The sector-specific regulations (see question 10) set out sanctions by regulators in case of non-compliance with them, which could range from fines to suspension or revocation of the licence to carry on business.

It is important to note that the Bill proposes to impose heavy monetary sanctions involving a percentage of total worldwide turnover, for non-compliance with the privacy and data protection measures laid down by it. There is good reason to believe that this position will prevail when the law comes into force.

Consumer protection measures

What consumer protection measures apply to cloud computing in your jurisdiction?

The IT Act provides for the following consumer protection measures:

  • the IT Act (and therefore the penal consequences of the Act) covers offences committed outside of India if the offence involves a computer, computer system or computer network located in India. This would protect consumers within India who procure cloud computing services from service providers located outside India;
  • the Privacy Rules protect consumers by casting obligations on cloud computing providers with regard to the collection and storage of personal information. These include broadly:
    • disclosures to be made to such users or consumers regarding the fact that the information is being collected or stored;
    • the purpose of collection;
    • the manner in which such information can be transferred; and
    • the minimum-security practices and procedures to be implemented by cloud service providers when processing personal information.

The Consumer Protection Act 2019 (which is yet to come into force) grants the right to the central government to make rules for measures to be taken to prevent unfair trade practices in e-commerce, direct selling and also to protect the interest and rights of consumers in this regard.
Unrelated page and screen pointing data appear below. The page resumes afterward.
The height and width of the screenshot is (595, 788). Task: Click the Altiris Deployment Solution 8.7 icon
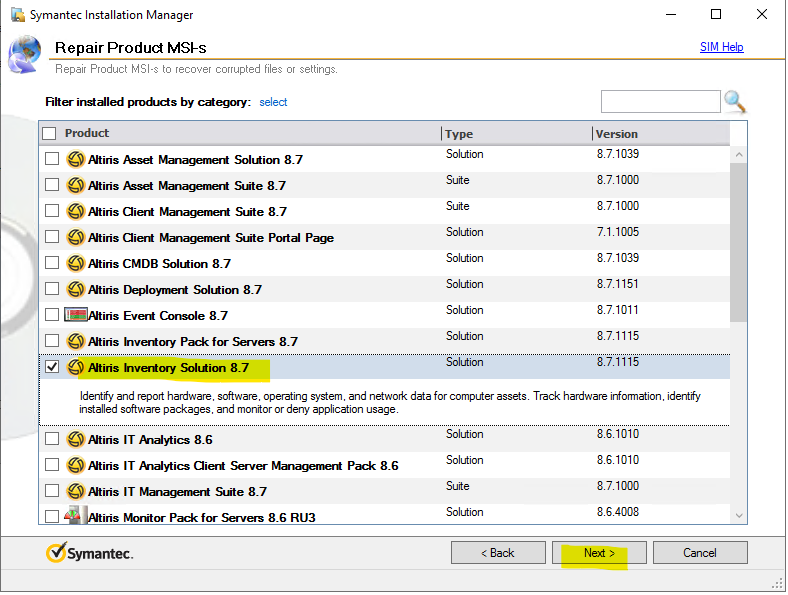[x=76, y=289]
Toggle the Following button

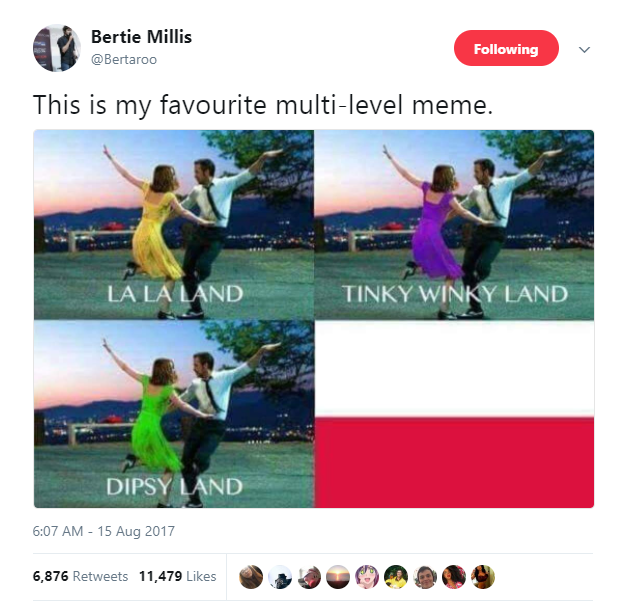[506, 48]
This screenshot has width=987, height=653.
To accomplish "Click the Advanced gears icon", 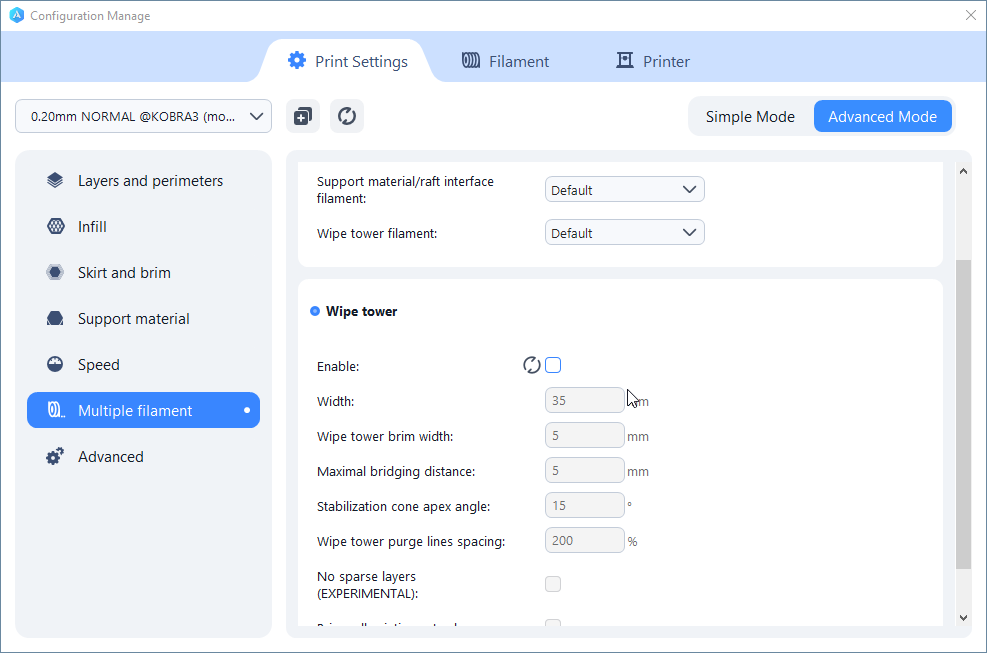I will tap(56, 457).
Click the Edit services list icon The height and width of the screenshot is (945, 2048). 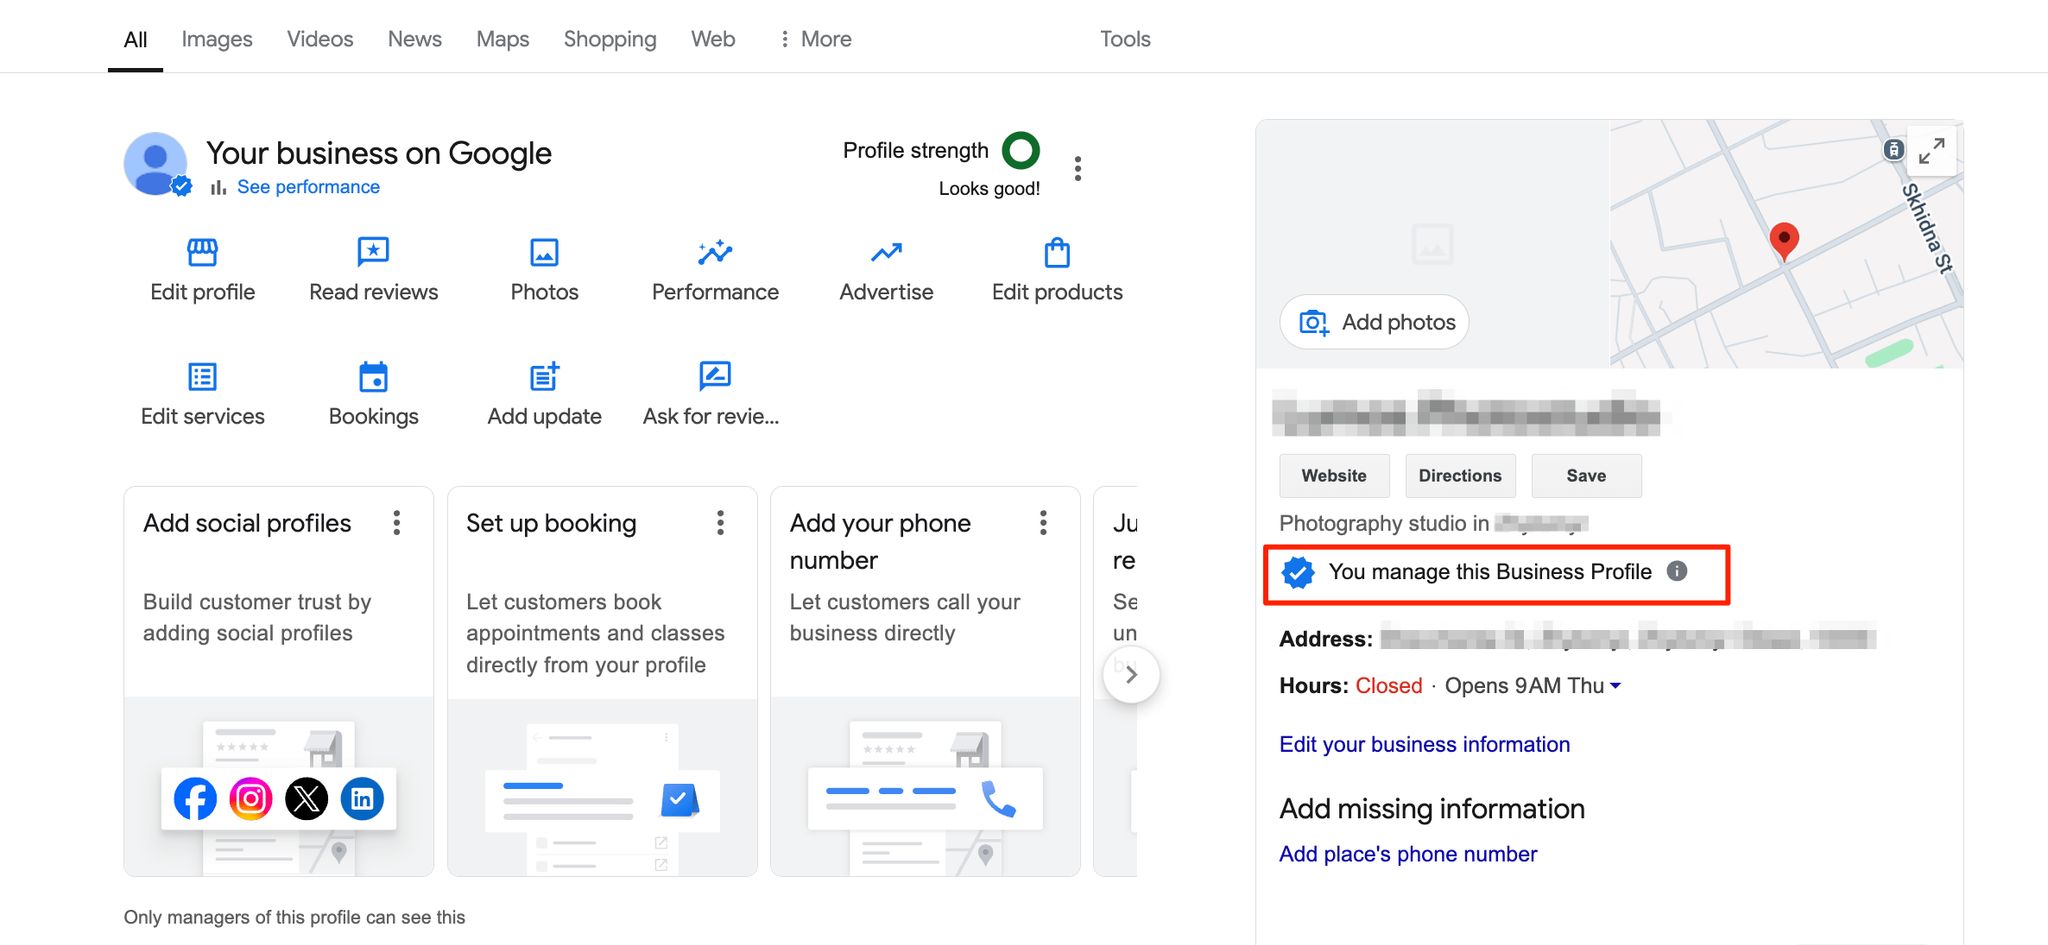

Indian regulators are increasingly focused on all aspects relating to data protection and data localisation. The RBI recently mandated that all providers of payment systems must ensure that all data relating to payment systems operated by them are only stored in systems within India. The new Bill also proposes to enhance consumer protection measures by introducing data localisation requirements wherein in respect of cross-border transactions, a data controller is required to maintain at least one copy of personal data on a server or a data centre in India. This in turn would, inter alia, have the effect of relative ease in enforcement of claims by customers under consumer protection laws.

Sector-specific legislation

Describe any sector-specific legislation or regulation that applies to cloud computing transactions in your jurisdiction.

See questions 8 and 10.

Insolvency laws

Outline the insolvency laws that apply generally or specifically in relation to cloud computing.

There is no specific law in India that determines what happens to any data of the customer once the cloud service provider becomes insolvent and this would ideally be governed by the contract between the service provider and the customer.

The Companies Act 2013, as amended by the Insolvency and Bankruptcy Code 2016, governs procedure to be followed when a company becomes insolvent. In the absence of any contractual understanding regarding the treatment of customer data in case of insolvency of the service provider, the liquidator of the company will decide how such data would be treated.